Does Single-pass Physical Synthesis Work for FPGAs?

As mask prices and NRE costs rise to exorbitant levels, the ASIC route becomes increasingly unrealistic for many applications, especially in low- to medium-volume production quantities. Design starts using ASICs have plummeted from a high of over 11,000 in 1997 to below 4,000 in 2003 (Source: Gartner Dataquest). With the advent of innovative FPGA architectures incorporating embedded processors, memory blocks and DSP functions, many designers who depended on ASIC methodologies are turning to FPGAs for new generations of complex designs. The problem is that, increasingly, these designers are the same person, i.e., one day they are designing an ASIC and the next month they may target an FPGA. There are key differences between the two types of silicon platforms that mandate specific features in the EDA tools you need to develop and implement the latest generation of FPGAs. This paper will make a case with respect to advances in the physical synthesis space.

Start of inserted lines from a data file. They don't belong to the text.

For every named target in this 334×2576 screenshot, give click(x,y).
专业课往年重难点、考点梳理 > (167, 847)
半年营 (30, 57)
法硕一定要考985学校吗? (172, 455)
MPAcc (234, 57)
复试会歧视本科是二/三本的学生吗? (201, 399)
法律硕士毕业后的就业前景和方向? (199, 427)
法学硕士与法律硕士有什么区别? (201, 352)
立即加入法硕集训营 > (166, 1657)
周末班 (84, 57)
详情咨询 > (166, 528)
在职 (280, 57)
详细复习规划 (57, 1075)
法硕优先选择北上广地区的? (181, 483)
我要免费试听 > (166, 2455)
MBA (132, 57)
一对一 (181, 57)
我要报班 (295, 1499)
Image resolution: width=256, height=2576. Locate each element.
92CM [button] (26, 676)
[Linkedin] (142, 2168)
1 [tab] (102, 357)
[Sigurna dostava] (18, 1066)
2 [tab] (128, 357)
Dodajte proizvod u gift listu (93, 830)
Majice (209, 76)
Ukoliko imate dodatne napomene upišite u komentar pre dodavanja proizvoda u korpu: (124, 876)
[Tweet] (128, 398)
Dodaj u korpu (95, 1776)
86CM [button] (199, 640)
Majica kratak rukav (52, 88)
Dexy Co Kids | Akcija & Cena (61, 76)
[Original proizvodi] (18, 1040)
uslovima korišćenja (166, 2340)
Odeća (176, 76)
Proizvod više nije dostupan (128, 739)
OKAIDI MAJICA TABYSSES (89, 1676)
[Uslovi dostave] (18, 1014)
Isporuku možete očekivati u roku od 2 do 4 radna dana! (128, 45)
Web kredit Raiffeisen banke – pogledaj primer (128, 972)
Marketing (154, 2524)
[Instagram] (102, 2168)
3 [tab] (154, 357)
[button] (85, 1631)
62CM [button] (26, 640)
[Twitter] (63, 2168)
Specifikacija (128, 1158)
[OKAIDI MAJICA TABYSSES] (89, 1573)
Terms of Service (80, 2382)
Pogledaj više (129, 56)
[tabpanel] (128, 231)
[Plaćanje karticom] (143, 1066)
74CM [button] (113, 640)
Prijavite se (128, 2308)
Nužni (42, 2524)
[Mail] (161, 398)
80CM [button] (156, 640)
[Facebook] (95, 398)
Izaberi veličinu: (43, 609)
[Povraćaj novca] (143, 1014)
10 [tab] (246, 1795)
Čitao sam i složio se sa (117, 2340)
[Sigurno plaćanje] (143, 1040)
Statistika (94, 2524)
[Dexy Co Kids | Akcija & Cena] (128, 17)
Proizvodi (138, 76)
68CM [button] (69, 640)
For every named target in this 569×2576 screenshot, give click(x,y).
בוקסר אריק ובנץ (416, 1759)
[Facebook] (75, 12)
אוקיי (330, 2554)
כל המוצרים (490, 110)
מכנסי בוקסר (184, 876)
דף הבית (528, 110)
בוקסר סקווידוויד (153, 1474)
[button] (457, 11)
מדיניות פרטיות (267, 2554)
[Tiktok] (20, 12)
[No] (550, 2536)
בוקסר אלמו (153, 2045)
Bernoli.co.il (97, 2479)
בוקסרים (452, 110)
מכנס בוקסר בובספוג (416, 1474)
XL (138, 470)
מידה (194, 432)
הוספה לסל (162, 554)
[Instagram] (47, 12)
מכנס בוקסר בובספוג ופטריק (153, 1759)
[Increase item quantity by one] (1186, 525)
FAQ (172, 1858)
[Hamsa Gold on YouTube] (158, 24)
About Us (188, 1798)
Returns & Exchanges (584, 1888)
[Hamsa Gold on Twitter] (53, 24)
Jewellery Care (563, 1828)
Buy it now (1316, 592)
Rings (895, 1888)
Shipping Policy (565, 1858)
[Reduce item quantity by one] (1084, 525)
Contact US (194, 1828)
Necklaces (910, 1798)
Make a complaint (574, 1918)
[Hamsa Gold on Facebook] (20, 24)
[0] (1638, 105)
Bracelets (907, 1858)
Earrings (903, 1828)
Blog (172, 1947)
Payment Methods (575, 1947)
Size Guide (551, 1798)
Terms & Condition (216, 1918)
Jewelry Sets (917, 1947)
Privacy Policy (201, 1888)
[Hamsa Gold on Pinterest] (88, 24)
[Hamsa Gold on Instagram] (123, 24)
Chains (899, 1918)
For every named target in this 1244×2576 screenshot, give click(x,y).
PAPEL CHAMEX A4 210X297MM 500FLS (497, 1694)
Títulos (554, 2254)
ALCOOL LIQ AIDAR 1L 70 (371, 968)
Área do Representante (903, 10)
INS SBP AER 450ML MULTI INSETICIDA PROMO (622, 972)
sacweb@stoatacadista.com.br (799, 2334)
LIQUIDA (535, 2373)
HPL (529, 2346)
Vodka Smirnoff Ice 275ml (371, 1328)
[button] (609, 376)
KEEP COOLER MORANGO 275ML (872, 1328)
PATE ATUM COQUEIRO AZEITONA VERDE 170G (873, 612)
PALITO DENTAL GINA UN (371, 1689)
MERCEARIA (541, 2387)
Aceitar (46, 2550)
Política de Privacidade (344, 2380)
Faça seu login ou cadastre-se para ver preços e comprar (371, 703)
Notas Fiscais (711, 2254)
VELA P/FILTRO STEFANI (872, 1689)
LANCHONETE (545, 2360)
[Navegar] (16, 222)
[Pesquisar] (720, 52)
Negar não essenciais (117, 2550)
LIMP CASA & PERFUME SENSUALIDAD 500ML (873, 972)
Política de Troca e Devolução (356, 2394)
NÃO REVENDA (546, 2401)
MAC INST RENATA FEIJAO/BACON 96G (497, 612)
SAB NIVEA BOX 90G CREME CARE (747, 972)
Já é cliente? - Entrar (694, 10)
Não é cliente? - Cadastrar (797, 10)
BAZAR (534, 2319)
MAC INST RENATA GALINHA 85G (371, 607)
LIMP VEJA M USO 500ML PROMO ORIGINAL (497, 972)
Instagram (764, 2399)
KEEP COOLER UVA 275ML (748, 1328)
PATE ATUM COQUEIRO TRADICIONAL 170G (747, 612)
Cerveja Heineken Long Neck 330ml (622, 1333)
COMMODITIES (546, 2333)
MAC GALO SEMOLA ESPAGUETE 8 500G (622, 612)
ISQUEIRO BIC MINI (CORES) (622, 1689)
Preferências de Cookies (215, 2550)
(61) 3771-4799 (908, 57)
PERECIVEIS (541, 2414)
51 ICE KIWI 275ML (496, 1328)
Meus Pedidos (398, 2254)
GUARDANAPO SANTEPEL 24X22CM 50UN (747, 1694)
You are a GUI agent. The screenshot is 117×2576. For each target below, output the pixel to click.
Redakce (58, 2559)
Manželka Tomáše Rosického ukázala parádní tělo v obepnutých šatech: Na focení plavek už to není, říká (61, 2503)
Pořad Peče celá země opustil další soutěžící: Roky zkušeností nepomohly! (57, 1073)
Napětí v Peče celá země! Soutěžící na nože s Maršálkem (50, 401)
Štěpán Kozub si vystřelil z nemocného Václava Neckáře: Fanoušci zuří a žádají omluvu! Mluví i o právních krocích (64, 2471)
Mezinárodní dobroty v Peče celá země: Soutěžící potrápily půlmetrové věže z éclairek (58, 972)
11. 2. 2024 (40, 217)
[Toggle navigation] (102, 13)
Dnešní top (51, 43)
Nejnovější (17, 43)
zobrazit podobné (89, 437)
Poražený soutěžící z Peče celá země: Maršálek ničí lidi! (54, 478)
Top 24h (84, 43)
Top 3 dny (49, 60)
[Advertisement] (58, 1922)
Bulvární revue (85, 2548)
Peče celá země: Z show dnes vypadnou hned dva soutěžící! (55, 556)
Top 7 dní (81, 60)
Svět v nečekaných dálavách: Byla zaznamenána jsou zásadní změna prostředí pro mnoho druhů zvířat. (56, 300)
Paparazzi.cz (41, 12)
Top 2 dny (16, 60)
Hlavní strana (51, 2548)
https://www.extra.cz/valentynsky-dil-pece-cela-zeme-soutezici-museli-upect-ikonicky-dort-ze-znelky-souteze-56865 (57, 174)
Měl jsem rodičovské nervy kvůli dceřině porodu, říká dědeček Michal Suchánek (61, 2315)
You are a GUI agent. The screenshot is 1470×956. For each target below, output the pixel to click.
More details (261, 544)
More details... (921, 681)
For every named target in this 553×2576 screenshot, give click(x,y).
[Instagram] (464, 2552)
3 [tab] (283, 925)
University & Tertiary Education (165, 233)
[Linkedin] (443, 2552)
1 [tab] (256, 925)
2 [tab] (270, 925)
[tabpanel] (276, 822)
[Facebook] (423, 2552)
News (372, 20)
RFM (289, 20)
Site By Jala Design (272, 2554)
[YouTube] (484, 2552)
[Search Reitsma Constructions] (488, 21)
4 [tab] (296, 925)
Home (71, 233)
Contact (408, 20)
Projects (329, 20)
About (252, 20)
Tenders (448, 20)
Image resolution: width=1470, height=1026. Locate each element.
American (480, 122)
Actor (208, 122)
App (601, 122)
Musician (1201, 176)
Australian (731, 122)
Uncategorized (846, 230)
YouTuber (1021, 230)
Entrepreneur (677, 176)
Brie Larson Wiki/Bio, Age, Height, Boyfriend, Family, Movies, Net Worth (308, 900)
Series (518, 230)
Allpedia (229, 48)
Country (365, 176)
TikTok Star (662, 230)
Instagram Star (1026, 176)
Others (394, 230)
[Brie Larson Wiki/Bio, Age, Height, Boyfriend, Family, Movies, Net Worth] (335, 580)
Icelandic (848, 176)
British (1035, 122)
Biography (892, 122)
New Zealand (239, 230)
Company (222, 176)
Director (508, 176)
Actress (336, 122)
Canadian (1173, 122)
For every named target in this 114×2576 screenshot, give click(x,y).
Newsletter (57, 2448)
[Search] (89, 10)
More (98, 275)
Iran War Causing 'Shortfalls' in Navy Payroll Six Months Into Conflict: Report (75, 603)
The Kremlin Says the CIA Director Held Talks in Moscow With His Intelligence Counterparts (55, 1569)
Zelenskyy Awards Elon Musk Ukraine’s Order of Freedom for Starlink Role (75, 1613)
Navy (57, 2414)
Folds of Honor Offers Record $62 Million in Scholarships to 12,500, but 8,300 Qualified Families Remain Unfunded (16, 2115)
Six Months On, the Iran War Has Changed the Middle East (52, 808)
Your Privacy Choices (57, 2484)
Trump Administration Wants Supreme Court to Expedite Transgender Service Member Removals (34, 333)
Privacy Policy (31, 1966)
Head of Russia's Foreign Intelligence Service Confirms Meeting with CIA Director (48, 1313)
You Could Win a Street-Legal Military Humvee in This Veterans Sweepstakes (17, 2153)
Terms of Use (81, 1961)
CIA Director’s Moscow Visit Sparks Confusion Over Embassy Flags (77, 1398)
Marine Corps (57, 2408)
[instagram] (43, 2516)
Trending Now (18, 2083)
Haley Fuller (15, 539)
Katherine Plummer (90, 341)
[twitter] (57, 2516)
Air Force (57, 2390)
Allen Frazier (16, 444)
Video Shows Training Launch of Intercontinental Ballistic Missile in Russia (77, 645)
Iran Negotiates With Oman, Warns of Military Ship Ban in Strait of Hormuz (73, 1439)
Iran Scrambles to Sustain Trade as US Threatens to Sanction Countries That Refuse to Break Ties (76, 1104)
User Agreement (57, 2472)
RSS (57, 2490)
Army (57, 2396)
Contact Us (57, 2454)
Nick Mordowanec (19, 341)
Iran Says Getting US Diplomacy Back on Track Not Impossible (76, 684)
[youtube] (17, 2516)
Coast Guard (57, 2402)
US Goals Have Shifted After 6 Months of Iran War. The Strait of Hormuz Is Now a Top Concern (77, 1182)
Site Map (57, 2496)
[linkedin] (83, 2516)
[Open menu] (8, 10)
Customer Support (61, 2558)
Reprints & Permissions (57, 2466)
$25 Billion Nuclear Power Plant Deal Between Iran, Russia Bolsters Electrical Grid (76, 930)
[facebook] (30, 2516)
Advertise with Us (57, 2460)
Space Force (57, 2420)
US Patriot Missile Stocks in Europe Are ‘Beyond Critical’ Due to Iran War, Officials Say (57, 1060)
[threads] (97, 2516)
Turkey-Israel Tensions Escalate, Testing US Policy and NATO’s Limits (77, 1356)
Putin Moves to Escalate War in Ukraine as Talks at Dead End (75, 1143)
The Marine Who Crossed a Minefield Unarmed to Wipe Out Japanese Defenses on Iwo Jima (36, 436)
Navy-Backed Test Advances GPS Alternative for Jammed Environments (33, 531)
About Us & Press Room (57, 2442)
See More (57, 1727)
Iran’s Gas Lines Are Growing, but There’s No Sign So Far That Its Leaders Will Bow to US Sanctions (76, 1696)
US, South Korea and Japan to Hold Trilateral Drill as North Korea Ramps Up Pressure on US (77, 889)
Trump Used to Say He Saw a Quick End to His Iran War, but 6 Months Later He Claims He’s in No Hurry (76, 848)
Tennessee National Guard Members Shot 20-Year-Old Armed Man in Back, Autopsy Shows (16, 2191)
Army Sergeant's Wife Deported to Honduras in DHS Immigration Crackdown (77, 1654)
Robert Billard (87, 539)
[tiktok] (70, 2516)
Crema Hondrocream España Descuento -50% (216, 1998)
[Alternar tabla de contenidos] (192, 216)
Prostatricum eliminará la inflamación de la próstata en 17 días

ASICs/FPGAs: Similarities and Differences

ASICs are conceived from scratch, while FPGA have a predefined architecture for a given family of devices. This means designers must follow different HDL coding guidelines for each type of platform. Complex FPGA design shares some commonality with ASIC design, in the sense that both sets of designers must account for timing, power, and other performance specifications. Designers of both platforms perform synthesis, RTL simulation and generate test benches. But under-the-hood, many steps are fundamentally different. The predetermined nature of FPGAs drives a “use or lose” approach to features/capabilities. FPGA design, more often than ASIC design, must match functional requirements with the device architecture.

ASIC design consists of many disparate design tasks that are not part of an FPGA design flow. For example, the FPGA vendor has already taken care of clock-tree synthesis and boundary scan. FPGA designers also need not perform silicon verification or scan-chain insertion for test. Since most FPGAs power up in a known state, FPGA designers do not have to initialize memory bits, latches or flip-flops. To their advantage, FPGAs can also have embedded logic analysis capability for debugging a design.

As high-end FPGAs encroach on ASIC performance, many advanced ASIC techniques are being adapted for FPGA design. The introduction of high-performance, multimillion-gate FPGAs has forced designers to turn to physical synthesis and hierarchical floorplanning (commonly used methods within the ASIC design flow) to achieve design goals and to support incremental design changes without long place-and-route (P&R) run times. Coarse floorplanning alone will no longer suffice—both ASICs and high-performance FPGAs need placement-based models to achieve timing closure.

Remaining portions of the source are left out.